California Labor Code § 226.7(b) states that "[a]n employer shall not require an employee to work during a meal or rest or recovery period." Violating § 226.7(b) results in a penalty of "one additional hour of pay at the employee's regular rate of compensation for each workday that the meal or rest or recovery period is not provided." § 226.7(c). "Any action on any UCL cause of action is subject to the four-year period of limitations created by that section." Cortez v. Purolator Air Filtration Prod.

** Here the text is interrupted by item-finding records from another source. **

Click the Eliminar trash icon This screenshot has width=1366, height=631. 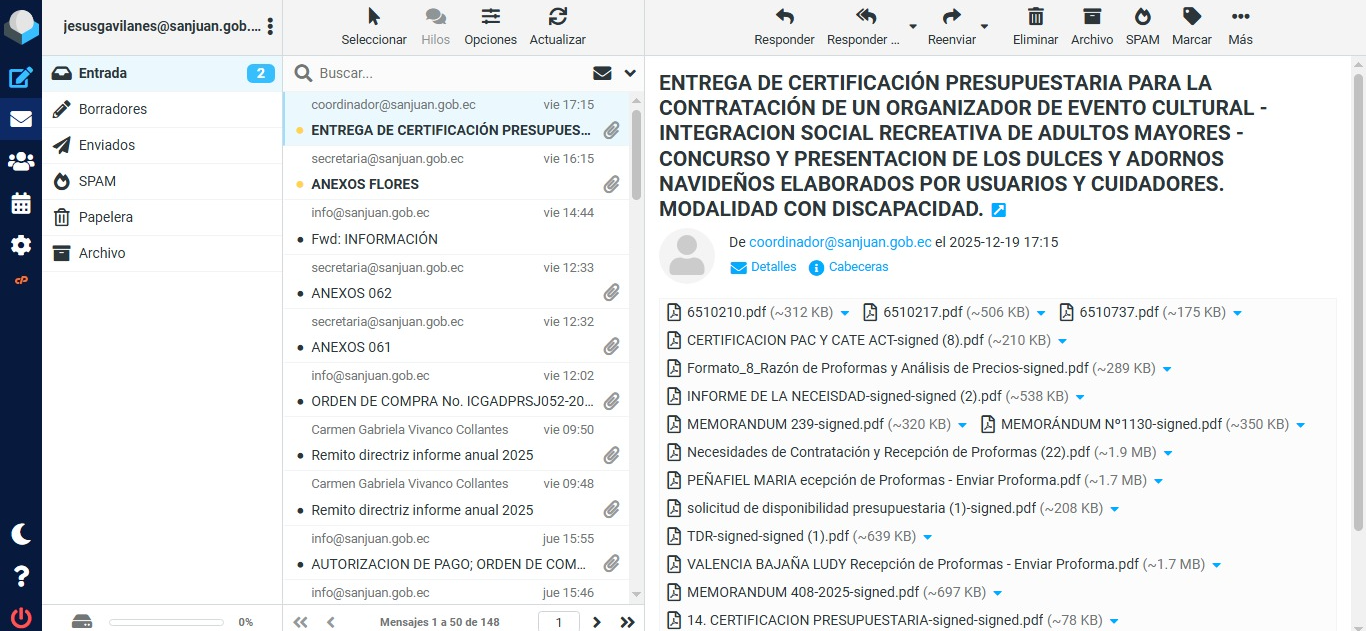tap(1035, 25)
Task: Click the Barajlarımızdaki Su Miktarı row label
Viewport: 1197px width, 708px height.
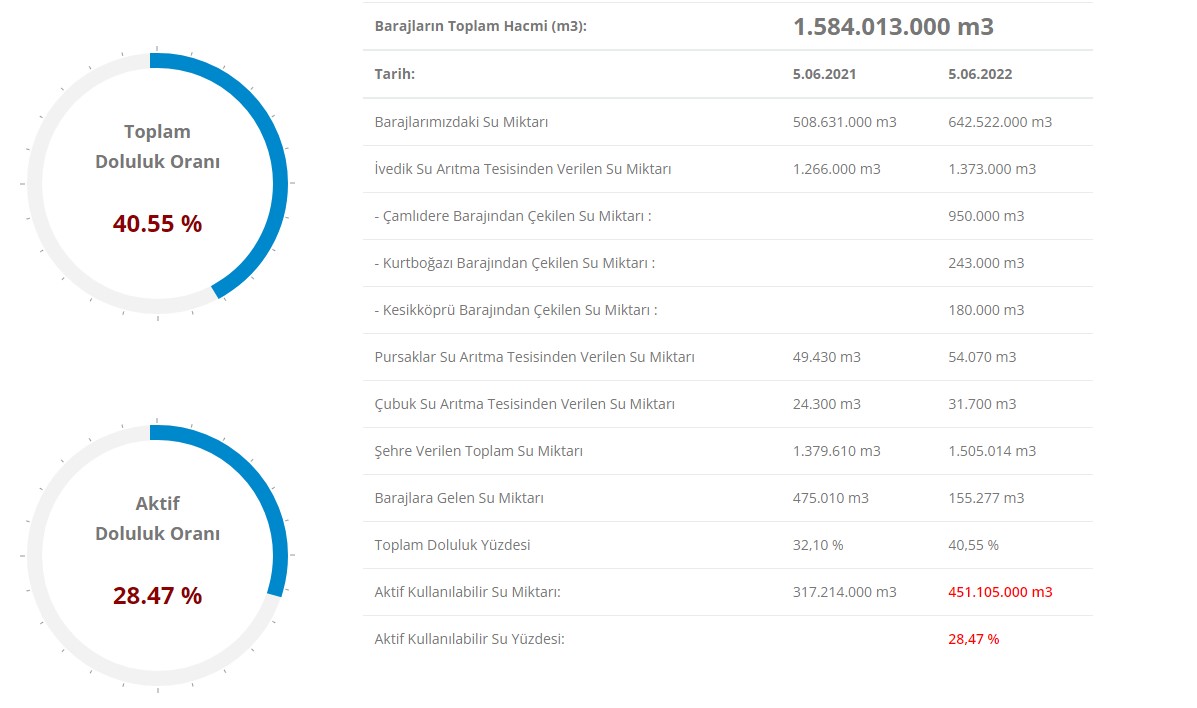Action: coord(461,122)
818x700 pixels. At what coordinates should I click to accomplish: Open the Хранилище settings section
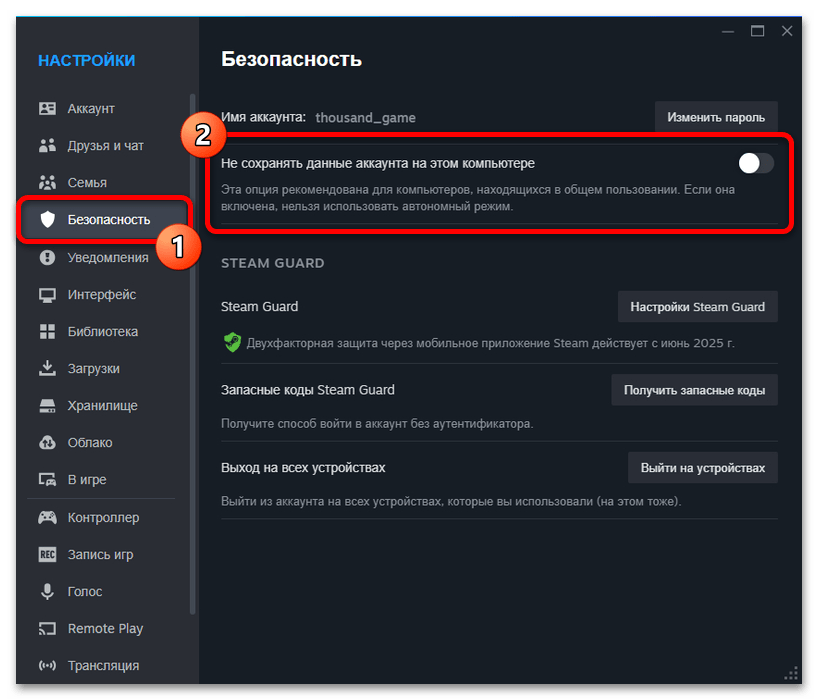[102, 406]
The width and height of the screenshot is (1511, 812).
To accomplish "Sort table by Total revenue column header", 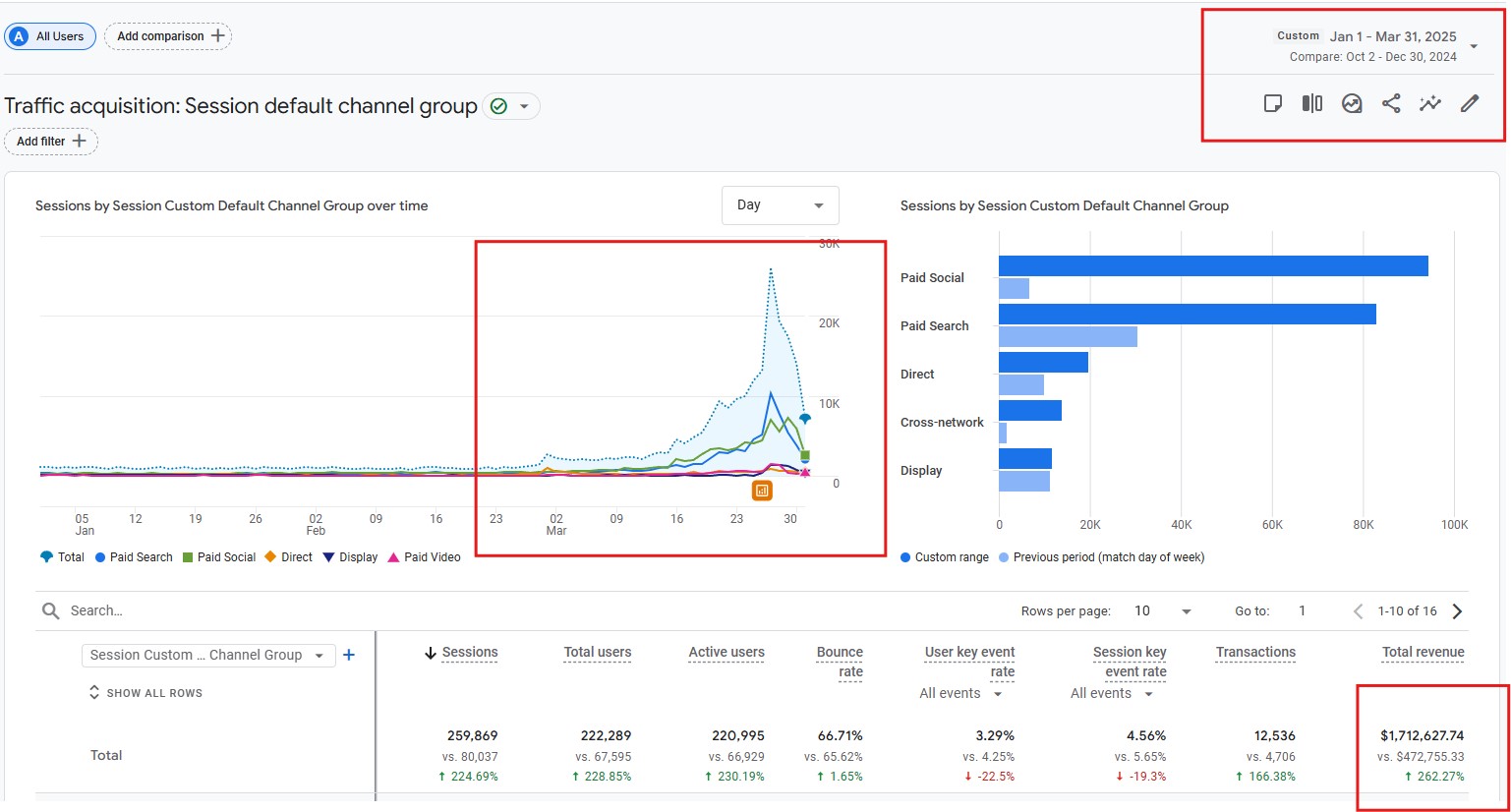I will click(1424, 653).
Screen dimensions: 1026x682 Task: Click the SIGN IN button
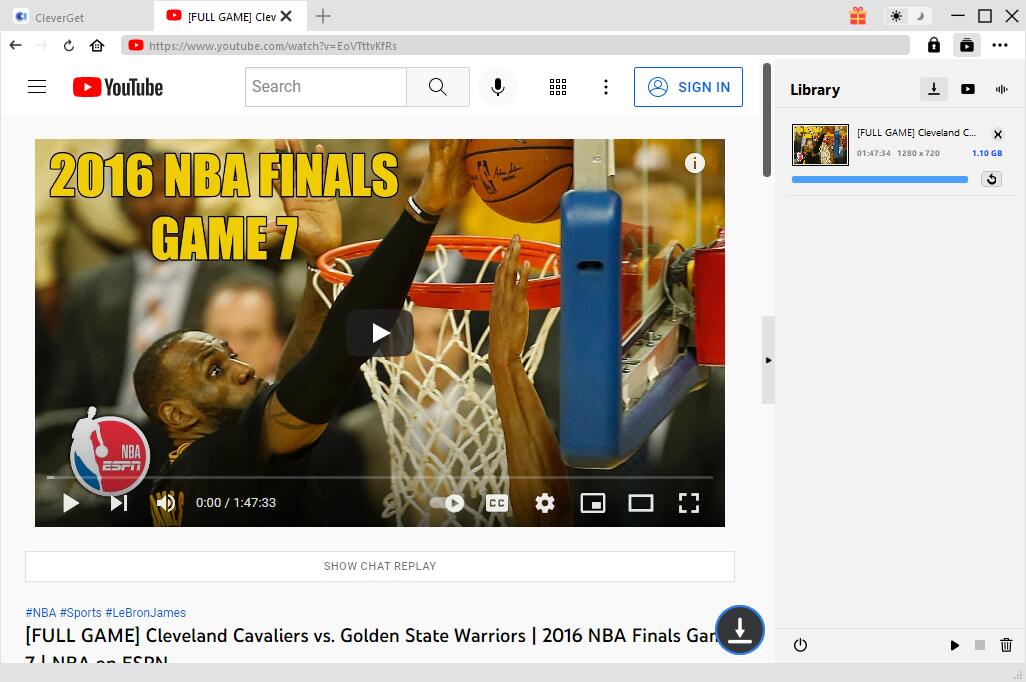[688, 87]
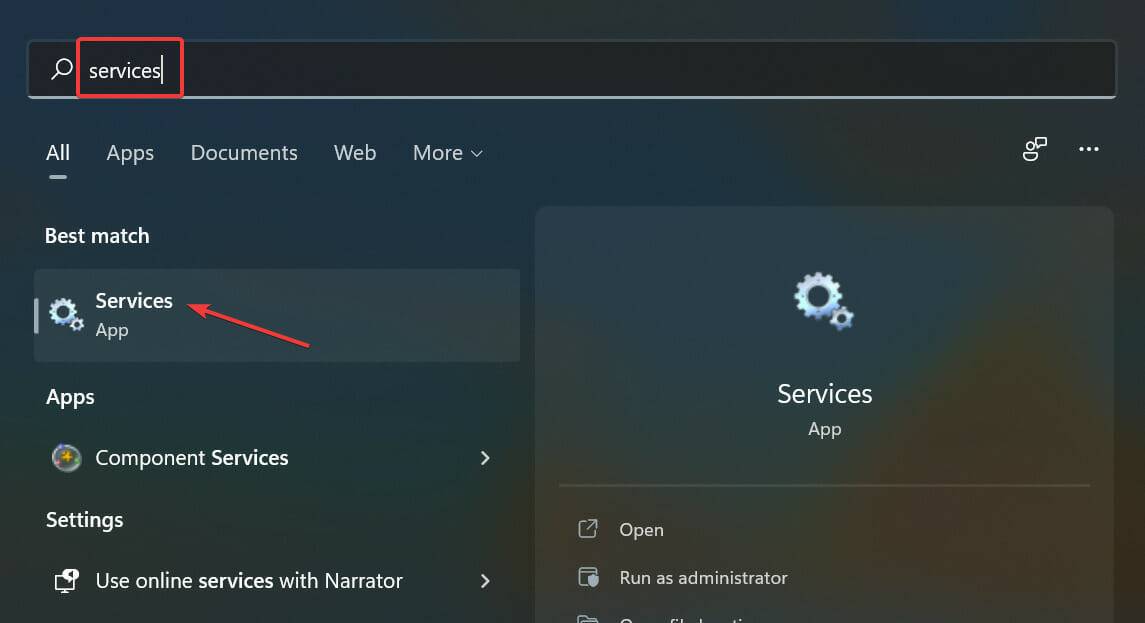Screen dimensions: 1145x623
Task: Click the search magnifier icon
Action: 59,68
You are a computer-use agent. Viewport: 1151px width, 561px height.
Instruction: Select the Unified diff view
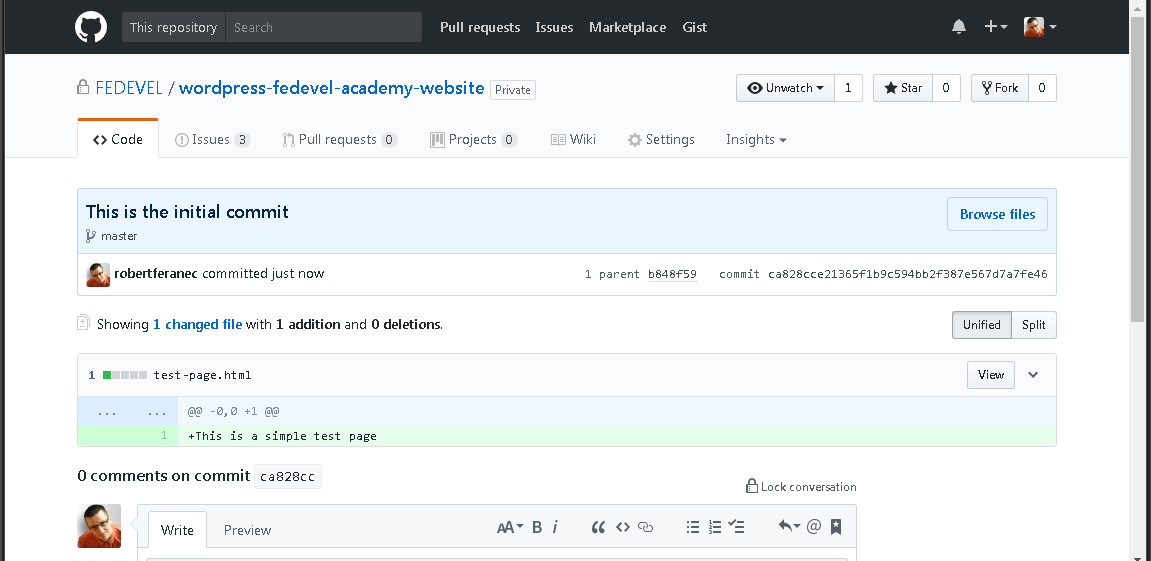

Co., 23 Cal.4th 163, 178 (2000).
The SAC gives an estimate of over 100 putative class members, but says nothing else about the class size. (Compl., ¶ 77.) DISH contends that it employed 1,773 class members during the four-year limitations period, starting from September 23, 2010, through October 28, 2014. (Decl. of Wodell (Docket no. 1-8), ¶ 11.) Of that group, 1,552 employees worked as full time Field Service Technicians ("FSTs") (Id.) Each worked an average of 746 days during the four-year limitations period. (Decl. of Muraco (Docket no. 1-9), ¶ 5.)) Active and former employees were paid an average hourly wage of $20.99/hour. (Id.) In calculating the meal period premiums, DISH assumes that at any time during this four-year period, an FST missed at least one meal period. By multiplying 1,552 class members by $20.99, DISH's calculations put the estimated meal period premiums at $32,576.
DISH calculates a conservative estimate. It not only narrowed its calculations to include full-time FSTs alone, but relied on Tajonar's own allegations, which suggest that each of the 1,552 FSTs missed only one meal period during their entire employment.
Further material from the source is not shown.